Update - I used the method from link 2 (clear all policy from proxy). Note that we have a Management Center with both proxies added and their policies (VPM and Local) backed up. Basically, I issued the policy reset command on each proxy and then was able to remove the realms and domains, change the name, rejoin domains and recreate the realms, and finally push VPM/Local to both proxies successfully.
Original Message:
Sent: Jan 31, 2024 07:43 AM
From: JS_2022
Subject: Leave domain and rename proxy
Thanks Jacob. Not sure I fully understand the implications of doing a policy wipe.

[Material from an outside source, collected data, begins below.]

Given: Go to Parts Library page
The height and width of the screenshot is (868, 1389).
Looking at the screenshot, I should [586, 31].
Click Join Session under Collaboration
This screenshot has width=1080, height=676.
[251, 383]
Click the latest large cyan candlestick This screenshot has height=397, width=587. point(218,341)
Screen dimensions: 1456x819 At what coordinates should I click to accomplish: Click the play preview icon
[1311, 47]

In my MC I have the VPM and Local in their respective slots. We do have a CPL layer in the VPM. So based on this, I assume that if I wipe the policy, wouldn't I just be able to re-apply the VPM and Local policies via the MC?
Original Message:
Sent: Jan 30, 2024 06:52 PM
From: Jacob Miles
Subject: Leave domain and rename proxy
Hi JS,
I think you have it summarized pretty well:
- In order to change the AD custom hostname, you need to leave the domain.
- In order to leave the domain, the domain cannot be referenced anywhere. The domain is most commonly referenced in the realm, and you would need to dereference the domain from the realm to leave the domain.
- In order to dereference the domain from the realm, you either need to assign the realm a different joined domain (which is not very common), or delete the realm object.
- In order to delete the realm object, the realm cannot be referenced in policy. This includes not just authenticate and force authenticate objects, where you choose the realm, but also includes user, group, etc. objects of users from that realm that could be anywhere in policy.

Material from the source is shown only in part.